Is Grubhub scamming your restaurant business?

Grubhub, a popular mobile ordering and delivery platform worth at least 5 billion dollars, is in hot water (again) after it was discovered that Grubhub is allegedly listing restaurants on the platform without their permission and offering delivery from Ghost Kitchens that don’t even represent the companies on their website.

Pim Techamuanvivit, owner of Kin Khao in San Francisco, wrote in a Twitter thread this past weekend, that her restaurant has been added to Grubhub and Seamless without her permission or any kind of agreement. She does not offer delivery or take-out, yet orders were fulfilled by another business posing as Kin Khao.

It isn’t the first time something like this happens or accusations are made. It was discovered last year that Grubhub was taking control of business listings through a partnership with platforms like Yelp and putting fake phone numbers on listings.

These numbers led to a Grubhub controlled number that then generated orders and charged restaurants for sending customers that were simply trying to order from the restaurant. Restaurants were shocked when they discovered they were paying Grubhub for a service they never agreed to.

Grubhub went as far as generating fake domains that seemed to be the official website of restaurants with menus that led to Grubhub for business orders. Over 23,000 domains were discovered by journalists at New Food Economy. In a normal world, there would be consequences for these actions.

Grubhub was basically forced by New York City to start changing the policy after threats were made and a class-action lawsuit was started against them by restaurateurs they charged for these “services” that is now asking for 5 million dollars.

Yet this continues:

Of course, this isn’t limited to just New York City or San Francisco. Once this story made its way around the internet business owners in other cities also began also crying foul. The story made it over to Pittsburgh, Pennsylvania and it seems this may be deeply run into the food ecosystem.

Which begs the question, is Grubhub scamming your restaurant business? Is Seamless? It’s probably best to look up your own listings to make sure.

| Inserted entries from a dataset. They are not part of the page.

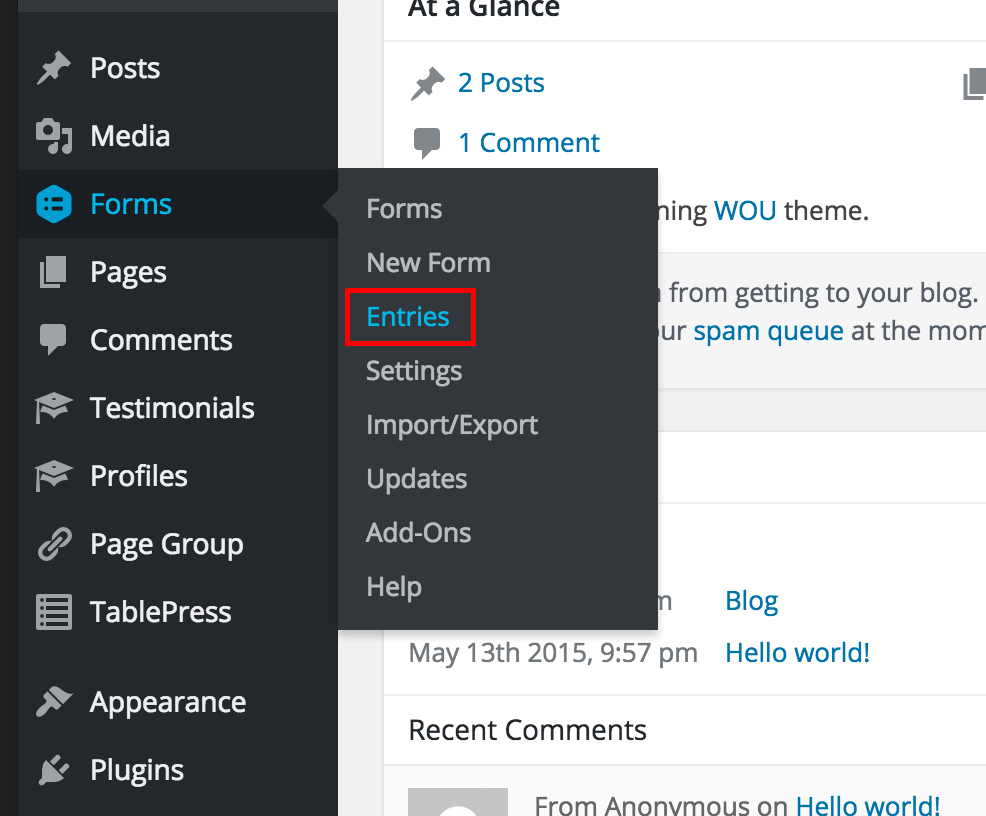Select New Form from the submenu

tap(428, 263)
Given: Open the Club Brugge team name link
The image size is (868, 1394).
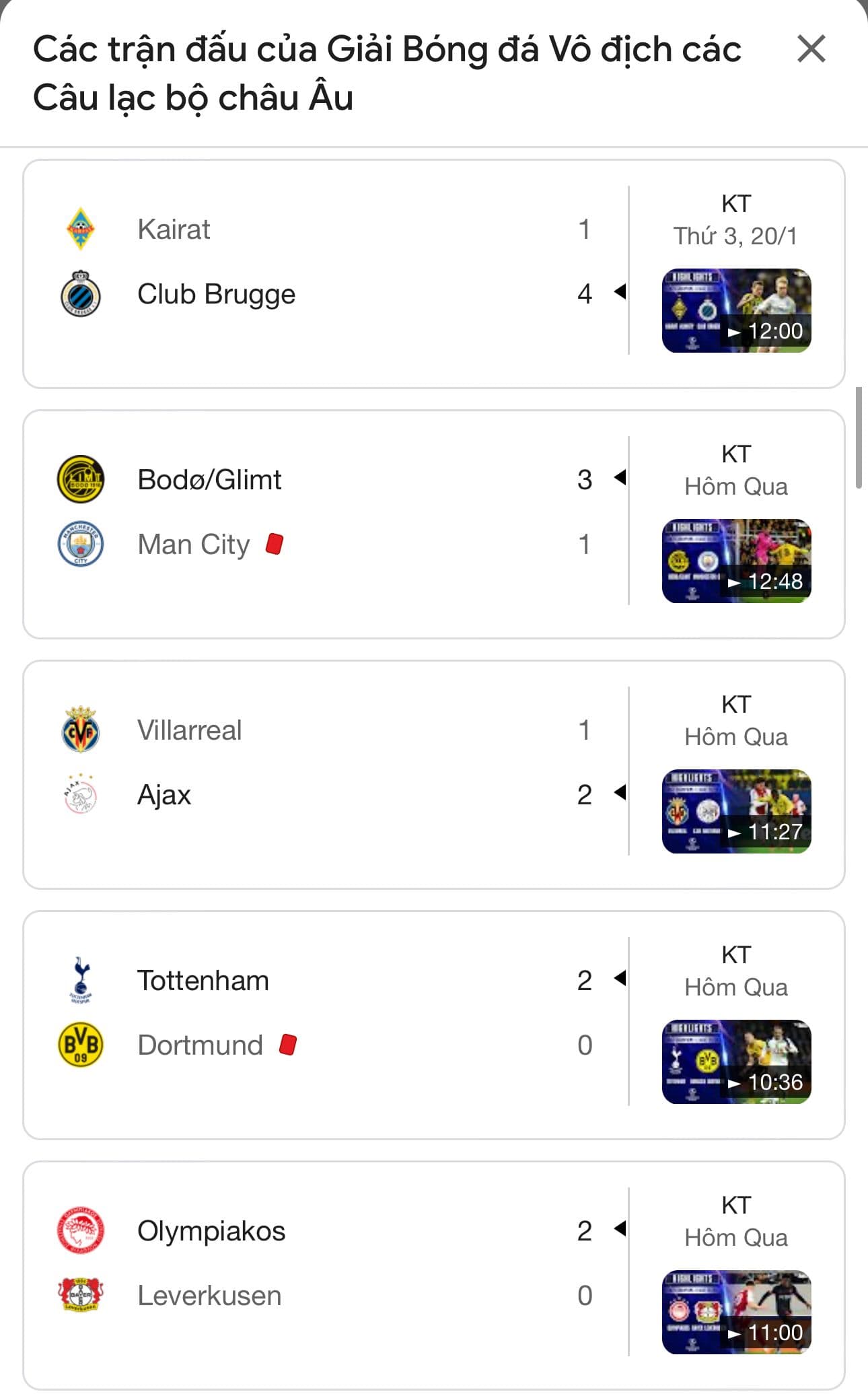Looking at the screenshot, I should [x=216, y=294].
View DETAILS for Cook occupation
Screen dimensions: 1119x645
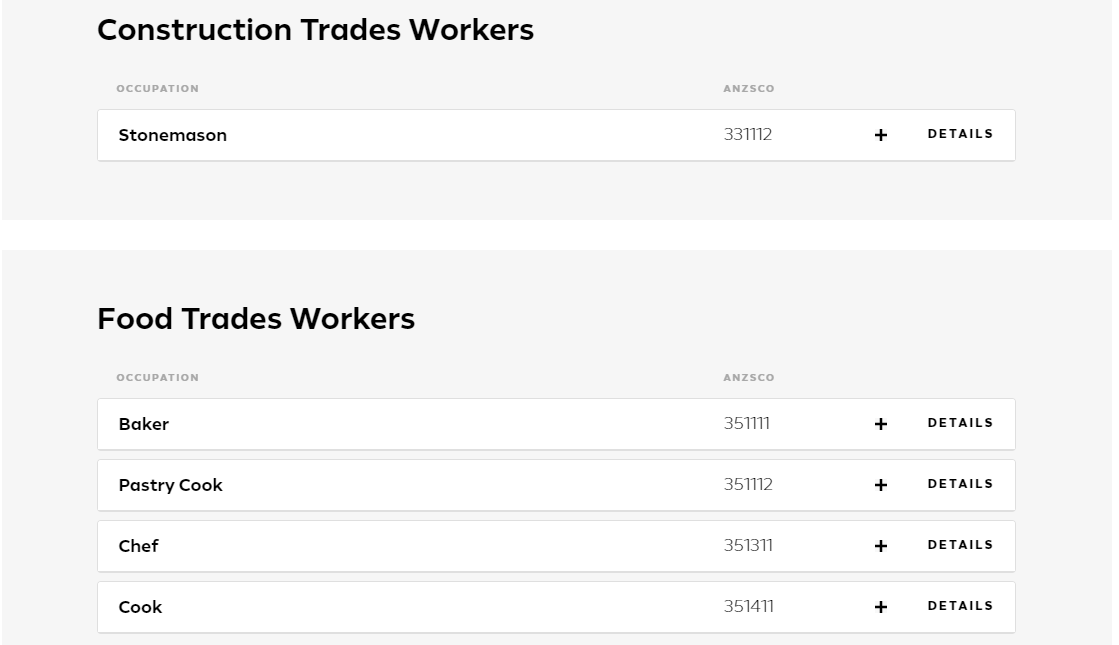point(960,606)
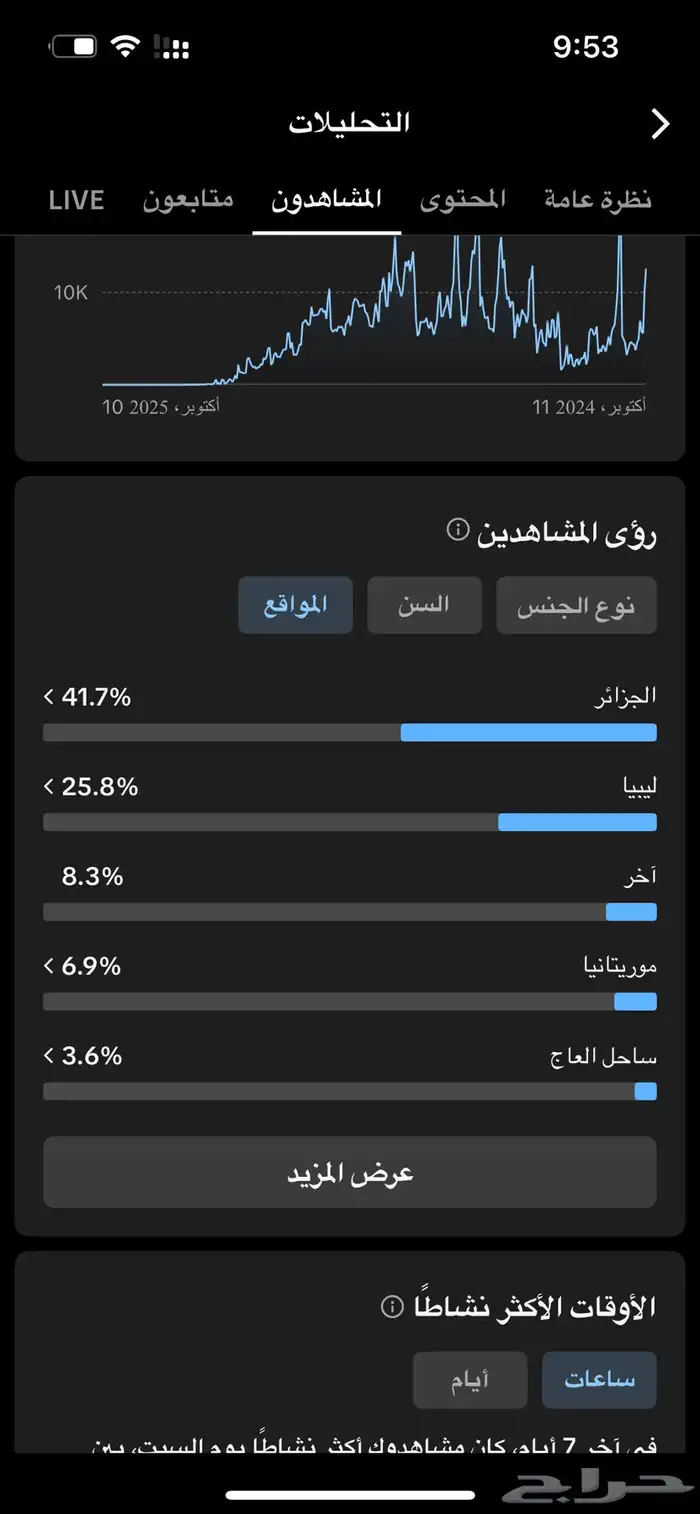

Rumors are swirling online that Grubhub is for-sale. Whether that explains this rampant behavior against restaurants or not, one thing is clear: restaurant owners have a right to control of their businesses and this is wrong plain and simple.

Restaurants have a failure rate of 60% in their first year and 80% in their first five years. Foot traffic is falling and costs are going up. Isn’t it hard enough without someone taking control of your restaurant listings, phone number, and website presence?